So, the original plan was to hit the 8:10pm showing of 300 with the boys, down in Columbia, but lady luck took a giant dump in my cornflakes and that show (and ONLY that show) was sold out. So, the Halls and I instead headed through some, ah, fascinating neighborhoods in Baltimore, to catch the film at the Senator. In some ways, this worked out well, as this was my first time at that venerable theater and it was quite awesome! It's rich with personality, this place, and it's pretty damn beautiful. I'm a fan of deco as it is, so the Senator and I get along quite well together. On top of that, the Senator has an old school giant screen which makes me think it might be full on 70mm and let me tell you, watching 300 at that size is remarkable.
As for 300? Imagine that some laughing, demented German shoved a titanium needle into your eye and sucked out every image of every badass moment you'd ever seen. He then mixed this vitreous secretion with the blood of the heroic fallen and injected the new formula into your spine. It was that sort of over-the-top unapologetic awesome. Someone on rpg.net once said that they could make a movie that was 2 hours of some dude walking out of a fire in slow motion and rpg.net posters would be happy. 300 looks at the guy walking out of the fire and roars, "Are you some kind of PANSY?" 300 is that guy charging naked into the fire, entering a sudden moment of slow-motion, and then frozen so you can writhe decadently in the hot oil of awesomeness, before accelerating like some kind of manmeat bullet train into the consuming flames. I don't know if it's a little weird that the manliest movie of all time is simultaneously filled with lots of nearly (and sometimes actually) naked men, but hey, I'm comfortable enough with it.
Jay, a friend of ours in Edmonton, thoughtfully made two posters to invite people to 300, and sought to cover all bases. These things were too brilliant not to share, and so I give them to you here.
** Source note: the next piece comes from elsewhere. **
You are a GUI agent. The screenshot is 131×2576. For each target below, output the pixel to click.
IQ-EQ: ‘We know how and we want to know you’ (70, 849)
We ended our evening by heading over to the
Paper Moon Diner for a much needed dinner. None of us had really had much to eat and, though the adrenaline from the AWESOMENESS INJECTION we had had before (see above) was tiding us over, we knew we were going to crash. Talk of crashing and chemical help had led one of us to a hazy memory of some magical diner. GPS turned the soft-focus memory into hard reality and we were off. Much to my surprise, we discovered that the Paper Moon was like the demented, cheerful, adorable love child of Tim Burton and Roal Dahl. Toys and dolls and action figures festoon the walls and ceiling in really fascinatingly bizarre ways, while mannequins are arranged in disturbing little set pieces. The food was diner food - nothing extraordinary, no complaints. The service was fun, and they do this hippy commie pinko tipping thing where they only staff the place with 5 servers or so and they all serve all tables, grabbing things for people when it's needed. As a result, they all share all the tips. I really dug that system, actually. Anyway, the diner caters to the Hopkins crowd and is 24/7 and is going to get more than a few return visits from me, let me tell you. Oh! And it looks like the same people who own the Paper Moon own Ixia, too. That'd explain their slavish devotion to theme and aesthetic.